Happy Yom Kippur
I took the day off to sit on a chilly length of Ocean Beach, meditating on not eating and absolving all the sins I spent the other 364 days accumulating. Everything else seemed to be proceeding as normal. The 38 still chugged down Geary like a tired worm, its windows perpetually crammed with shriveled Chinese men and painted Russian babushkas. The prickly odors of pork dumplings and sweet buns still lunged at me from dingy storefronts. The homeless men still flashed their battered-window grins and the twelve-year-old skateboard pseudopunks still snaked through ever-coming traffic. I waited for wisdom to arrive on my sandy perch, some heady aphorism to get me through October. But mostly I felt hungry and tired and cold. I've never been religious so I guess the best bits of enlightenment go to the old, back-bent men first anyway. The ones who've suffered, who've faithfully kept weekly appointments at temples, who've fulfilled minyans and can grace moments with the throaty poetry of Hebrew at will. That's not me.
So I turned to my headphones instead, where I've always found refuge. In the burn-it-down DIY ethos of punk, I discovered the power of self-definition. Among the epic wilderness of Radiohead and Modest Mouse, I found solace in their existential confusion. And just try telling me that you can't find a healthy dollop of rapture in vintage James Brown. Scrolling through my MP3s today though, I stopped on Portland duo Talkdemonic's Beat Romantic. There seemed something right about instrumental music, a spareness that fit the occasion. It's an album that's moved me tremendously since I first heard it, but it felt even more powerful today. I let it serve as my soundtrack for atonement, but it was so much more simultaneously.

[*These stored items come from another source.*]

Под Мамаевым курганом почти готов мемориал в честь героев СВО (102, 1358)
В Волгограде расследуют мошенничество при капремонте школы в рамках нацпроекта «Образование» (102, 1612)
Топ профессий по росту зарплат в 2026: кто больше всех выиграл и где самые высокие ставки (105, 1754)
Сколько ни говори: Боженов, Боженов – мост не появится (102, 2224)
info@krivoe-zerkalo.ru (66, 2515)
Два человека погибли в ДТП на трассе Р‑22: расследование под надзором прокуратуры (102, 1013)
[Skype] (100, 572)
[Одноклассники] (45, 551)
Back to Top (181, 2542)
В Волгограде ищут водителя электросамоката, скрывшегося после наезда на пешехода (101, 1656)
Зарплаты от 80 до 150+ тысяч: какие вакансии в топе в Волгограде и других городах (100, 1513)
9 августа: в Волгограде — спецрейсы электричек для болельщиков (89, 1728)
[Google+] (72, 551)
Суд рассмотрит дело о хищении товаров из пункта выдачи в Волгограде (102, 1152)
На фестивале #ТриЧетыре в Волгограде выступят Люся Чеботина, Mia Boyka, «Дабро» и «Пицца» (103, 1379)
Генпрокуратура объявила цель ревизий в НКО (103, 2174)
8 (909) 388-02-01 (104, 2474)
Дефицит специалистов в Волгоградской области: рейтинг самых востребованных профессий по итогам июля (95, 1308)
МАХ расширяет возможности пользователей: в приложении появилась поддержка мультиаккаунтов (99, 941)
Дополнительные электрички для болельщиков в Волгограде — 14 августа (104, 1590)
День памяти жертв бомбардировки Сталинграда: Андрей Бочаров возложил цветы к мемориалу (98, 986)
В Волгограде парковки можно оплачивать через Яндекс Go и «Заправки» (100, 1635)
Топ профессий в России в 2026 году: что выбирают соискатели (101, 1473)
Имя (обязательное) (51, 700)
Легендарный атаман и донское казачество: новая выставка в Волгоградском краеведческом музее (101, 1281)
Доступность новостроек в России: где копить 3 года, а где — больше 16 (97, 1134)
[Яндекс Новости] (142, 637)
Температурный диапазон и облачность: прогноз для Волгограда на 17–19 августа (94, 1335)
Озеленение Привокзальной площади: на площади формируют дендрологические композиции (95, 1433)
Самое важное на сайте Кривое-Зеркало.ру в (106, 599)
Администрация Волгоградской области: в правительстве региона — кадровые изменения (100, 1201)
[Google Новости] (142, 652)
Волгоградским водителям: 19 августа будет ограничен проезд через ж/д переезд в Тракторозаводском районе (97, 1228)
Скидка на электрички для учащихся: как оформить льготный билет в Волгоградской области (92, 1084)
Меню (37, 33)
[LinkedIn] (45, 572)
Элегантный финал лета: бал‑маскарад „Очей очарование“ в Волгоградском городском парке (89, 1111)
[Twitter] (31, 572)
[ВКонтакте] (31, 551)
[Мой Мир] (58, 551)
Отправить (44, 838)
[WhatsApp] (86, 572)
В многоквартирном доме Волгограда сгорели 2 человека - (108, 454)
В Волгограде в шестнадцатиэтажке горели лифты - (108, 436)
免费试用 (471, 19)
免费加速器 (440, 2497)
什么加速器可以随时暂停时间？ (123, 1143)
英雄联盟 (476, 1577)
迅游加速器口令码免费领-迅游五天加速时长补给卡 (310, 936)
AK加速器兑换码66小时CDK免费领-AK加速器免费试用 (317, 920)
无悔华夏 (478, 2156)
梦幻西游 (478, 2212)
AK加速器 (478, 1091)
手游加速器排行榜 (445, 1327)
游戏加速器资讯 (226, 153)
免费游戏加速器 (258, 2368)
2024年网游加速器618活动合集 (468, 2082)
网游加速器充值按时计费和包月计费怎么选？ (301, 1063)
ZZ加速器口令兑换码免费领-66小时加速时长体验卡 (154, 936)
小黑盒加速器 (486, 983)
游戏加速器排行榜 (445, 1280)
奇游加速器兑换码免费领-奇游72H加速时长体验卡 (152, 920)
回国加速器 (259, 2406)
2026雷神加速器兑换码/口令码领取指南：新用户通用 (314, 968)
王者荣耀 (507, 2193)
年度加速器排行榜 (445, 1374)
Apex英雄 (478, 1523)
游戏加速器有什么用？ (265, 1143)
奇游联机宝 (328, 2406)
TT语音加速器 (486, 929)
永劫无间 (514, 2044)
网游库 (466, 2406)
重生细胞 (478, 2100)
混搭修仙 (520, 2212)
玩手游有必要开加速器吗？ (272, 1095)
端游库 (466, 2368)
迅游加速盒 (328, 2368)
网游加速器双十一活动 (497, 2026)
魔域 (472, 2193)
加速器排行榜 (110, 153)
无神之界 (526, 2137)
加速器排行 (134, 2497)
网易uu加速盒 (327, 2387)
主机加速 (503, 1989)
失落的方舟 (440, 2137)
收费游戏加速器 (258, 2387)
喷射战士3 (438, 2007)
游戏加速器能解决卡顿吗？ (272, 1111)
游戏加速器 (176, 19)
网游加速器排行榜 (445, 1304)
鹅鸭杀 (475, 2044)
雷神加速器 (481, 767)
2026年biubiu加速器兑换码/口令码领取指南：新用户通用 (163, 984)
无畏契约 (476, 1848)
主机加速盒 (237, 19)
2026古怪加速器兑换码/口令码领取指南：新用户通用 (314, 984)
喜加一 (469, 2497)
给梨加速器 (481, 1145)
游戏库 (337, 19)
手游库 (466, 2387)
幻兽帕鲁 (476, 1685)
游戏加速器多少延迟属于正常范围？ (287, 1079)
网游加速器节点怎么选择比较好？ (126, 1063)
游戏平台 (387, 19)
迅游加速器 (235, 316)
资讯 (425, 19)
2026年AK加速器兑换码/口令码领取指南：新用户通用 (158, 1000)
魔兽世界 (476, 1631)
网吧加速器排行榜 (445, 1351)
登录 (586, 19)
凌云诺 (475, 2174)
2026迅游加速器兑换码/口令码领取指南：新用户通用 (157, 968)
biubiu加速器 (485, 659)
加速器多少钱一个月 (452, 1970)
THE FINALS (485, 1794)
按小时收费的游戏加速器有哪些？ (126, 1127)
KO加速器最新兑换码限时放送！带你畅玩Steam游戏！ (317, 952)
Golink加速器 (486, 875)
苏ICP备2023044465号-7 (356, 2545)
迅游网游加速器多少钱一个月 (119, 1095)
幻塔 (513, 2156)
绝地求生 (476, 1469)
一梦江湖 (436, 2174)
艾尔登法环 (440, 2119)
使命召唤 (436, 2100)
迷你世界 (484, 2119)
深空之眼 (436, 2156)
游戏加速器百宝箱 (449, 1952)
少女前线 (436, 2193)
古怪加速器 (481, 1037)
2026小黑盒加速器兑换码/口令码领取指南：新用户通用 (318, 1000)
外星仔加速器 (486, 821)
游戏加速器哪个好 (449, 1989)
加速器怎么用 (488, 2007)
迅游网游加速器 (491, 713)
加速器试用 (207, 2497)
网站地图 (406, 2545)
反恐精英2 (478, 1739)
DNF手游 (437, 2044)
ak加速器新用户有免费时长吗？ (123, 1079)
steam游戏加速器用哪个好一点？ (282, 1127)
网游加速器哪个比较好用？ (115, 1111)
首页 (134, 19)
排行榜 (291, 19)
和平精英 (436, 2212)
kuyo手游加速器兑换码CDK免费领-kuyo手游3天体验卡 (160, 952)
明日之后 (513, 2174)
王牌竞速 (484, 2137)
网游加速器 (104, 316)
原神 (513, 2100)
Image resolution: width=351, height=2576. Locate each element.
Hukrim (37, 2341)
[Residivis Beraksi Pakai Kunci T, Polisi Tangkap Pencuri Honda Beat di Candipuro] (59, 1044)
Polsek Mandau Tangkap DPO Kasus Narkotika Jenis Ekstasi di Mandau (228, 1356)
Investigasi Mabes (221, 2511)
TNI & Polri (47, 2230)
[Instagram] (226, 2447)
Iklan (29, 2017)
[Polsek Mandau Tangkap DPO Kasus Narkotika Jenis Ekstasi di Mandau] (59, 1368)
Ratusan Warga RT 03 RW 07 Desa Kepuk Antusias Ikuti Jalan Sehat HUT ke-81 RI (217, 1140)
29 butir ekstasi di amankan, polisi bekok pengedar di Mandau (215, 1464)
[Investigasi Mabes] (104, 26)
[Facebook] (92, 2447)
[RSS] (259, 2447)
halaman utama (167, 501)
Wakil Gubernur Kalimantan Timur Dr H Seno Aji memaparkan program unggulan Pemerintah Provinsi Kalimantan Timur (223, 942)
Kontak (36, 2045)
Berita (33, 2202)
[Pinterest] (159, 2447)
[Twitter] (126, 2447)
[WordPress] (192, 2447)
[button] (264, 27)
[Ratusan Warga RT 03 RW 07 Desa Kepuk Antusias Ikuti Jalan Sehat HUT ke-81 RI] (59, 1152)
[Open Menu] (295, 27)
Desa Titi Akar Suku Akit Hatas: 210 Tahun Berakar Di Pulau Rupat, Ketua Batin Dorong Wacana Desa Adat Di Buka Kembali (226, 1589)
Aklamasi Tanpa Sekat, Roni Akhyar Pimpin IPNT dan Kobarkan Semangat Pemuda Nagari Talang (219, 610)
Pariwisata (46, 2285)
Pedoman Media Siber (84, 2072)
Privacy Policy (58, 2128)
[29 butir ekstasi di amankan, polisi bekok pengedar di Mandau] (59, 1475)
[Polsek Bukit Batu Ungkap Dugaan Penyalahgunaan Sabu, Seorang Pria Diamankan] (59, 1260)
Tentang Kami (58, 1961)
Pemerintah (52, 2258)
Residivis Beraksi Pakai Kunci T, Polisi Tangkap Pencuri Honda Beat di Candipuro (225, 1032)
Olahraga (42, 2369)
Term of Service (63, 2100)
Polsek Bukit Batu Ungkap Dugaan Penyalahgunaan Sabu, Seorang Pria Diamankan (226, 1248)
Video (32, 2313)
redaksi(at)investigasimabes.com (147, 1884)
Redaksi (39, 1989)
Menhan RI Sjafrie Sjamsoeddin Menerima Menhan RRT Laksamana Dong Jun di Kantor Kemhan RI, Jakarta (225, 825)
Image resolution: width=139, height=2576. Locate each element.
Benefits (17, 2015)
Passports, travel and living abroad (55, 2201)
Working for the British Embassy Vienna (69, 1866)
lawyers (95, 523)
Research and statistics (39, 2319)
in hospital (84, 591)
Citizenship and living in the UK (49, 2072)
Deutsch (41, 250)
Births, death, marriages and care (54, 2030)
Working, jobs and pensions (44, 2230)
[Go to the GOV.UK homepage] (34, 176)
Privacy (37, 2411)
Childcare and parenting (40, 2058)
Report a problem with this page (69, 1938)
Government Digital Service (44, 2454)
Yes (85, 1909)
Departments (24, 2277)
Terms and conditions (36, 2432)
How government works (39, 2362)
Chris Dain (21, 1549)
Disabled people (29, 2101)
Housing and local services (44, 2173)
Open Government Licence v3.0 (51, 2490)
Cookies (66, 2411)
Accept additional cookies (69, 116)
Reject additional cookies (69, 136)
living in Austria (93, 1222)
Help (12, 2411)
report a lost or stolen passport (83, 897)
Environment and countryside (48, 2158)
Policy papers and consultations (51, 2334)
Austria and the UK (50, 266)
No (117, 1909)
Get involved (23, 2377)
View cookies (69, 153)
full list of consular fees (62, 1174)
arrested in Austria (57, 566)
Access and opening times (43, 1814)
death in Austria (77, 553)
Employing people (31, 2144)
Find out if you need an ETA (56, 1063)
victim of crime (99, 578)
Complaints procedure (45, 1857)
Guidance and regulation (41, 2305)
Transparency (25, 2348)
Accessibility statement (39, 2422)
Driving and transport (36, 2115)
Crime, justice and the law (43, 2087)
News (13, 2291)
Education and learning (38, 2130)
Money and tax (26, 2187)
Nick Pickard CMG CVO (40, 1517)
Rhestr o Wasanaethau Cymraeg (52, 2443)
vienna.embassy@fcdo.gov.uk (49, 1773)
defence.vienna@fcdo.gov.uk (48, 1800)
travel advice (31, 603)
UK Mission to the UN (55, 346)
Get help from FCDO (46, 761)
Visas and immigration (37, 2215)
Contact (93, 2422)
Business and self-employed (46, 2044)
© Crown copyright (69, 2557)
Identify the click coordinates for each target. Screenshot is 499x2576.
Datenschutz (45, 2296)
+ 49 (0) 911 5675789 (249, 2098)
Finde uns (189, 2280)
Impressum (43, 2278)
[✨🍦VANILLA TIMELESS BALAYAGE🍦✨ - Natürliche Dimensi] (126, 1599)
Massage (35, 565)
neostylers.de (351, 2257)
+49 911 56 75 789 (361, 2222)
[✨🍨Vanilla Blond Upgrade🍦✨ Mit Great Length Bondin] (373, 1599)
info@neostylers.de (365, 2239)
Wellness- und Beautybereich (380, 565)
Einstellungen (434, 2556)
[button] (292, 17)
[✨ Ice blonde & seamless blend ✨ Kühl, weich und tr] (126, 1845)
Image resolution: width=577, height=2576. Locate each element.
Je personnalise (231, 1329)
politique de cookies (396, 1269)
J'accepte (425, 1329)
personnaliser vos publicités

It was an altar of longing, a temple of hope, a monument of emotion. It was the old world of the violin and the new world of electronics, the windswept stretch of beach and the flustering city behind it. And it was holy too. Maybe not holy in the way of black-draped men with bushy beards and spiraling payot or millennia-old teachings encased in dusty volumes, but it was as close as I could get. It was art as salvation and I was happy to worship.